*Task to complete*.
Convert the part of the rows that opens with the line containing "boot me, it's" and closes with the line containing "[x=425, y=109]" into a numbered list, leaving out any blank lines.

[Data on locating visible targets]
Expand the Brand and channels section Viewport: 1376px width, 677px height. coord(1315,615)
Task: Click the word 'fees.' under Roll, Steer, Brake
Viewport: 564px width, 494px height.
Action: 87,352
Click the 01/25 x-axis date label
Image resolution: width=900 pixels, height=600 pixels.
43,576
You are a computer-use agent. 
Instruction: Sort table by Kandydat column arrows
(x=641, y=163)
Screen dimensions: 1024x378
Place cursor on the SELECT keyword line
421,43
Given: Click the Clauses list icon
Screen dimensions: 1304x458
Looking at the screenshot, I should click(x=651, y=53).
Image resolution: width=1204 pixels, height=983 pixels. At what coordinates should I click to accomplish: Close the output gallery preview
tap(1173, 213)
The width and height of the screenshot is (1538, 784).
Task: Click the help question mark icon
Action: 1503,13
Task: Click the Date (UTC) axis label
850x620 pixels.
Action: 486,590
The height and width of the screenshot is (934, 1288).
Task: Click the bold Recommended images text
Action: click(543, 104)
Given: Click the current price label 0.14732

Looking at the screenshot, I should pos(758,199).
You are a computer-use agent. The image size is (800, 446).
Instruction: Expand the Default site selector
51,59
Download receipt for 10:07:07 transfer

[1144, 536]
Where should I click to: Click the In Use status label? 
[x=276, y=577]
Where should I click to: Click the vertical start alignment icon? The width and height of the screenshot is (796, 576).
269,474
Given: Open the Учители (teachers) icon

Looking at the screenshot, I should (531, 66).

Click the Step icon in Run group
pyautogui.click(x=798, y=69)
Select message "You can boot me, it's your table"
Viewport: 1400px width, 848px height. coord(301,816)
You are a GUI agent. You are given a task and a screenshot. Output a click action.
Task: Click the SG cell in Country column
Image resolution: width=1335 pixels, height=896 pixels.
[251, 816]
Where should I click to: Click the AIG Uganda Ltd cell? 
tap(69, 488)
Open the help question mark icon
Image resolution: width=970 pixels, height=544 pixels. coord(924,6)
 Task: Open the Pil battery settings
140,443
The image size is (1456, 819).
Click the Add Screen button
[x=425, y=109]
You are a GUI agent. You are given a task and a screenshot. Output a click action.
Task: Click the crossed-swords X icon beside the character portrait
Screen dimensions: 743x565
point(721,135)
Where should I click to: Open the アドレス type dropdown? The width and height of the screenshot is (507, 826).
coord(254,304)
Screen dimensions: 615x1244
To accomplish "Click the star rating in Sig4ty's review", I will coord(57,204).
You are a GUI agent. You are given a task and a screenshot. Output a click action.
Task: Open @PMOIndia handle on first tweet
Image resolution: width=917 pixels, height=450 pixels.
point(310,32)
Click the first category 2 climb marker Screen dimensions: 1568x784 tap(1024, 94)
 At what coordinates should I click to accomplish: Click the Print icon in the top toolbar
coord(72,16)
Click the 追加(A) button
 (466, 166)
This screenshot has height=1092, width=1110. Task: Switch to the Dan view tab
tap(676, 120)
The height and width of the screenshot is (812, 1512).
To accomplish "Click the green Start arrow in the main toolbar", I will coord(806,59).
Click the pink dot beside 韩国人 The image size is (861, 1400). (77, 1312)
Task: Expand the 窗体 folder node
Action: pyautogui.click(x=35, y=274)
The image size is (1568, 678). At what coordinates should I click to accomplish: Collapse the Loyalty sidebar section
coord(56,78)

*Written response*.
1. Select message "You can boot me, it's your table"
2. Viewport: 1400px width, 848px height. coord(301,816)
3. You are a GUI agent. You are given a task and a screenshot. Output a click action.
4. Task: Click the SG cell in Country column
5. Image resolution: width=1335 pixels, height=896 pixels.
6. [251, 816]
7. Where should I click to: Click the AIG Uganda Ltd cell? 
8. tap(69, 488)
9. Open the help question mark icon
10. Image resolution: width=970 pixels, height=544 pixels. coord(924,6)
11.  Task: Open the Pil battery settings
12. 140,443
13. The image size is (1456, 819).
14. Click the Add Screen button
15. [x=425, y=109]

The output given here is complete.